* _YOUR TASK_: Without including any picture, repeat the records below exactly.

* _AVAILABLE DATA_:

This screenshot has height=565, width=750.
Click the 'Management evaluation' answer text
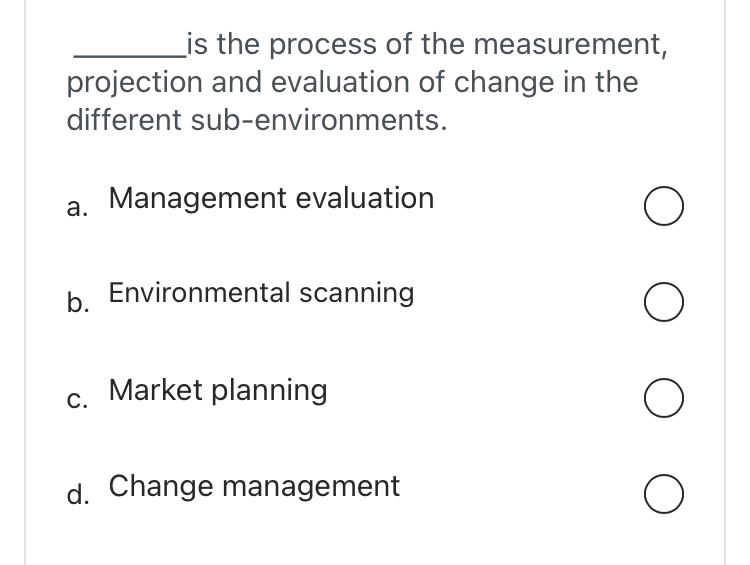click(x=271, y=198)
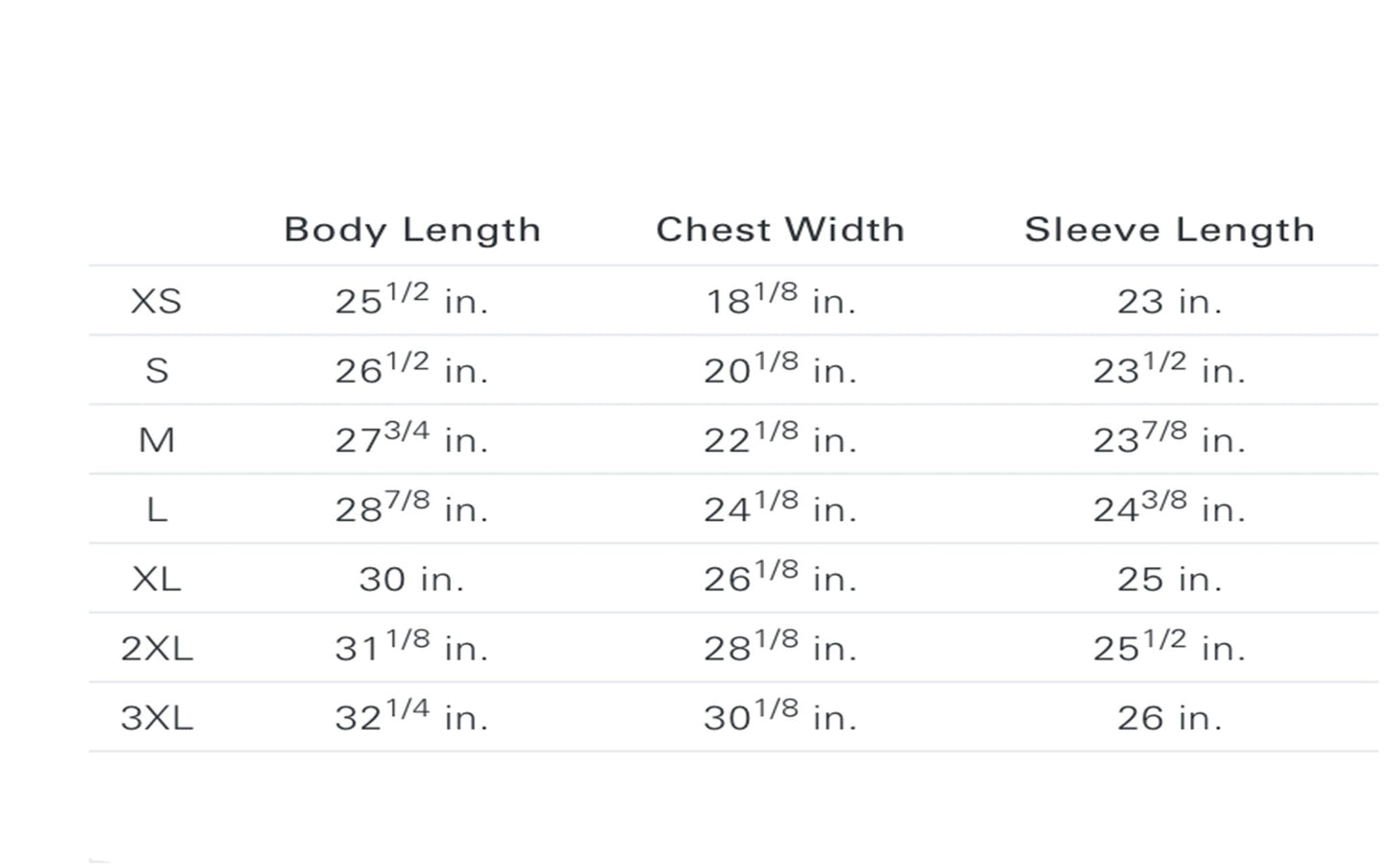Click XL body length 30 in.

[x=411, y=579]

* _ANSWER TO THE EXERCISE_:
This screenshot has height=565, width=750.
Click the 'Management evaluation' answer text
click(x=271, y=198)
Click XL body length 30 in.

[x=411, y=579]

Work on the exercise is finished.